I’ve been sitting on a few ideas for Help Builder’s HTML output and today I finally got around to implementing a few of these new features. Help Builder generates its output to HTML and then allows you to quickly and efficiently upload the content up to a Web server via FTP so you can get your content online immediately in a few minutes.
Cool. But of course as soon as you provide something that looks like something else – a CHM file – people ask, where’s the Search capability? Well, see here, the CHM can search internally because it’s an engine, the HTML pages on the Web site are just plain dumb HTML pages – they know nothing about searching and indexes and don’t have proper rights to do anything useful with script code.
Alright, that was then – this is now. <g> So, I decided to something simple about this. Something really simple. Which is to build a generic ASP.NET page – Seach.aspx - that can be plunked on an ASP.NET enabled server in the HTML directory and can be used for searching.
You can see this basic functionality here:
http://www.west-wind.com/westwindwebstore/docs/
If you click on the Search link you’re whisked to an ASPX search page that performs a very simplistic search task (which even though simplistic isn’t a whole lot worse than the default CHM search functionality in performance <g>).
How’s it work? Well, Help Builder now has a new option on the Build menu that allows you to add that Search button to the table of contents. When you check this option, HB copies Search.aspx and adds the Search link to the table of contents – if and only if running through HTTP. You need to enable this option, and you are responsible for making sure ASP.NET is enabled in the directory (on my server I have ASP.NET enabled at the root directory and any of the ‘regular’ product directories automatically inherit the ASP.NET configuration so simply copying the file is all that’s needed). In addition you also need rights for the ASP.NET account (ASPNET/NETWORK SERVICE) to have read access to the data.

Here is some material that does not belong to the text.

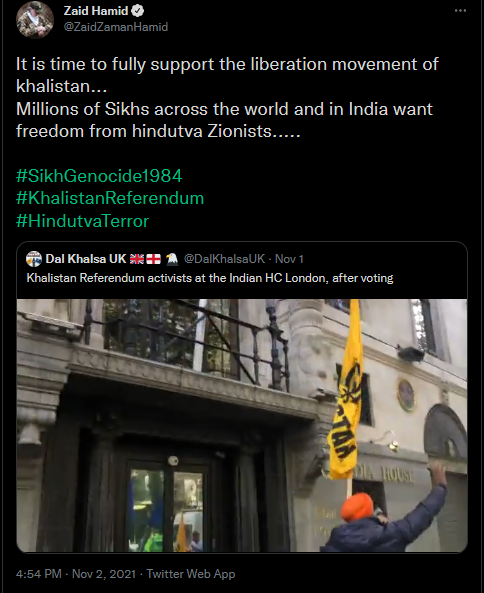
Task: Click the England flag emoji in quoted name
Action: pyautogui.click(x=154, y=259)
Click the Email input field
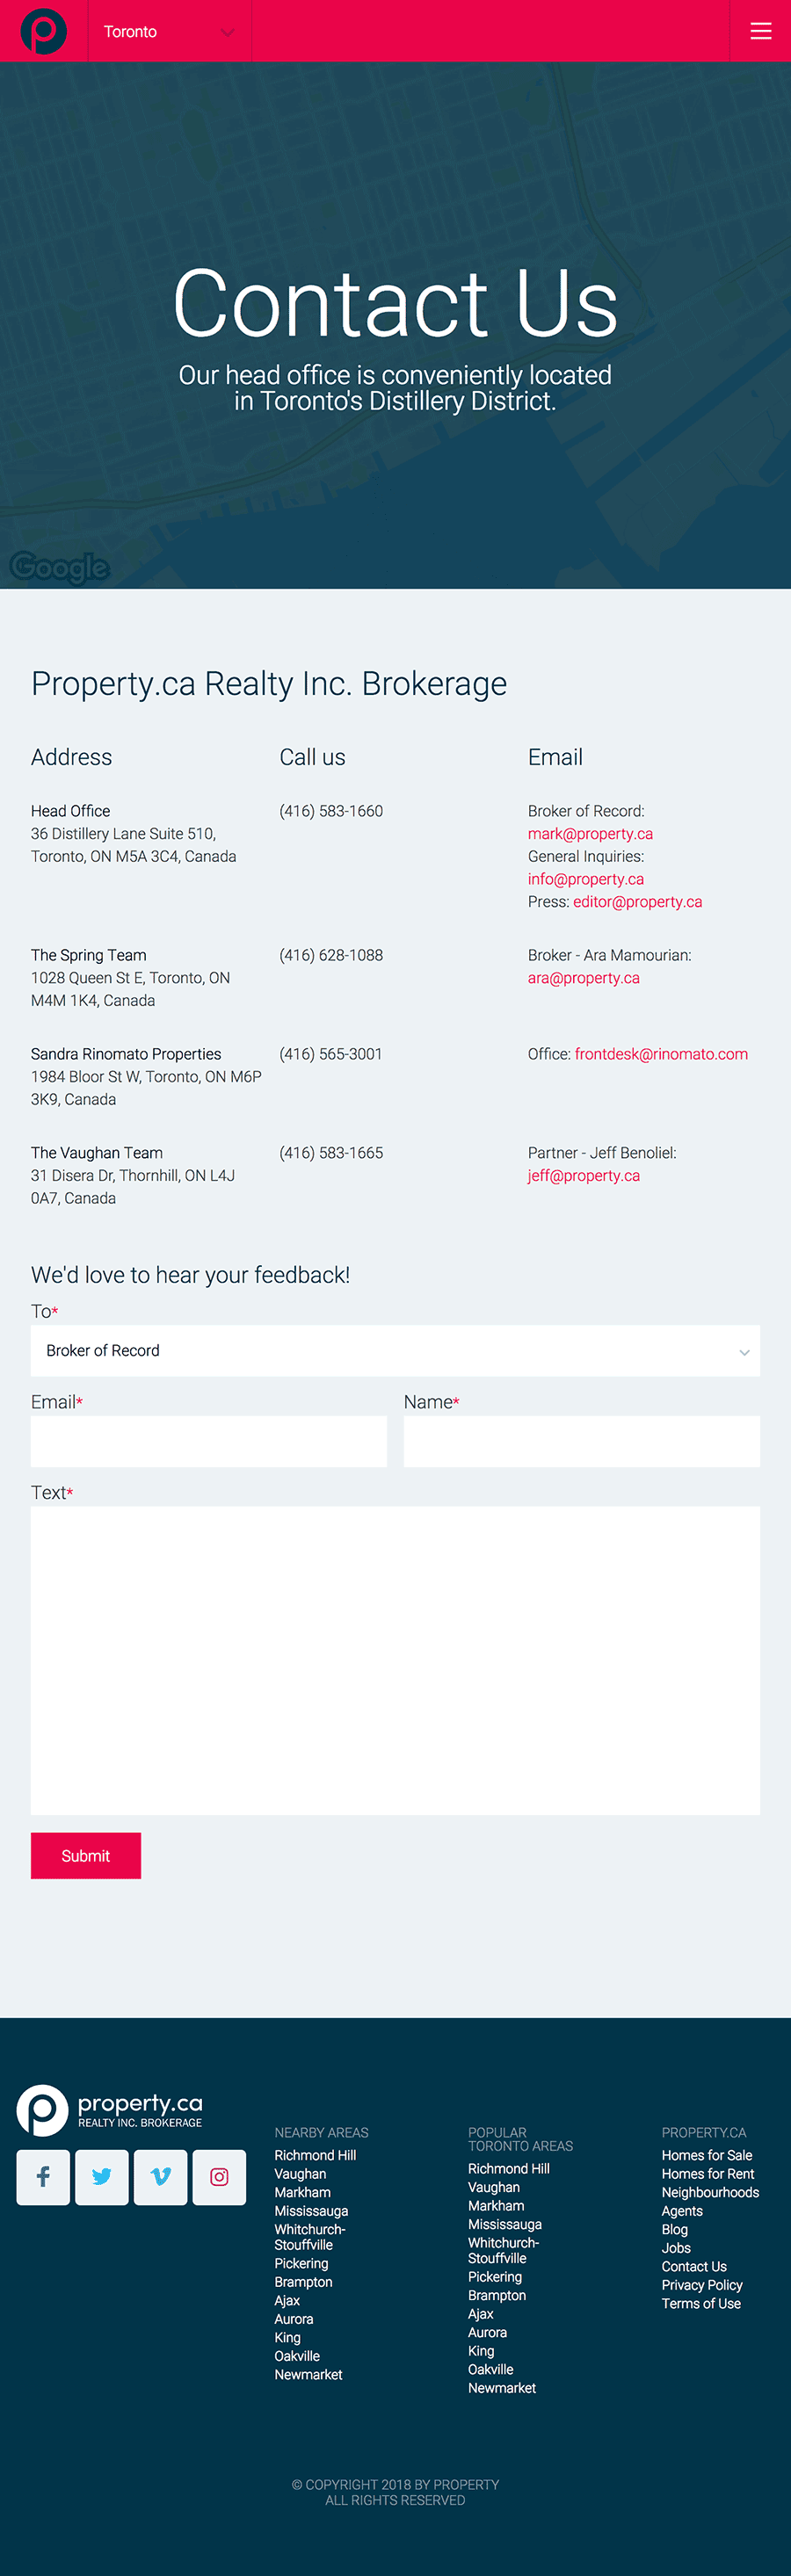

Yup, read access, because as I said this is a very simplistic and not too scalable approach to searching. Search.aspx basically takes an input search string and opens each of the Html files in the directory and looks for that string. Currently the search is using a plain indexOf but when I get a little more time a better parser will be added.
Now this is obviously a very inefficient way to search, but even on fairly large help files (this one has almost 1300 topics) the results return in about a second or less – well after the first search. The first search is very slow – it can take 5-6 seconds, but after the server has accessed each of the files once the next searches return quickly. Help files don’t tend to be highly frequented areas of a Web site so scalability is not likely to be a big problem – and unless help files are in the thousands of entries performance should be more than adequate.
Here’s what Search.aspx looks like:
<%@ Page language="c#" %>
<%@import namespace="System.IO"%>
<%@import namespace="System.Text"%>
<%@import namespace="System.Text.RegularExpressions"%>
<script runat="server" language="C#">
protected string PageTitle = "Test Project 5";
protected string ResultHtml = "";
protected int MatchCount = 0;
private void Page_Load(object sender, System.EventArgs e)
{
string Title = Request.QueryString["Title"];
if (Title != null && Title != "")
this.PageTitle = Title;
if (this.IsPostBack && Request.Form["btnSearch"] == null)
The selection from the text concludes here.